**Страница**
5 ноября в "Ле Клубе" прошел интересный двойной концерт, в обоих отделениях которого квартет арт-директора клуба, саксофониста
Игоря Бутмана, выступил в неожиданном качестве "репертуарного ансамбля". Это означало, что и в первом, и во втором отделении ансамбль не играл произведений, входящих в его обычный репертуар, зато играл музыку приглашенных солистов - или, точнее сказать, приглашенных звезд, поскольку в отечественном джазе оба этих приглашенных музыканта имеют вполне звездный статус.
В первом отделении ансамбль играл программу, подготовленную басистом
Алексом Ростоцким, который не так уж и часто появляется на сцене вне своего "Джаз-бас театра", отчего отделение это обретало особый интерес. Соответственно, на сцене не было штатного басиста квартета Бутмана, и ансамбль, кроме Ростоцкого и Бутмана, включал пианиста Антона Баронина и барабанщика
Эдуарда Зизака - плюс приглашенный Ростоцким солист - трубач Владимир Галактионов (кстати, постоянно работающий в оркестре Игоря Бутмана).
Отделение открыла пьеса Ростоцкого "New Calypso", посвященная, как выяснилось по ее окончании, памяти одного из героев Алекса (по его признанию, несостоявшегося подводника) - Жака-Ива Кусто. Здесь действительно были намеки на калипсо - не "Калипсо", название судна Кусто, а
калипсо - латиноамериканский ритм, была запоминающаяся тема, построенная на повторяющихся мотивах, исполняемых в унисон.
Солисты разогревались буквально на глазах, так что, если на красивом мелодическом соло Антона Баронина публика еще слушала молча, то бурное саксофонное соло уже вызвало крики "браво". Большой успех имело и соло трубача Галактионова во второй композиции - хлестком фанковом блюзе, посвященном памяти Джако Пасториуса: Владимир использовал в нем как чистый звук трубы, богато насыщая свою импровизацию блюзовой идиоматикой, так и звук, пропущенный через звуковой процессор.

**Фрагменты записей**
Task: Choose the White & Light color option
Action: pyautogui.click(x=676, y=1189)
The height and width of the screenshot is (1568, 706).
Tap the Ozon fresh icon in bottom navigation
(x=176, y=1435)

**Задания**
a – Ответьте по тексту о концерте:
(i) В каком клубе прошел концерт 5 ноября?
(ii) На каком инструменте играл Владимир Галактионов, солист, которого пригласил Ростоцкий?
(iii) Чьей памяти была посвящена пьеса «New Calypso»?
b – Посчитайте строки записей, в которых встречается слово «height». Укажите только число.
Записи никак не связаны с текстом о концерте.

**Ответы к заданиям**
a –
(i) В «Ле Клубе».
(ii) На трубе.
(iii) Памяти Жака-Ива Кусто.

b – 1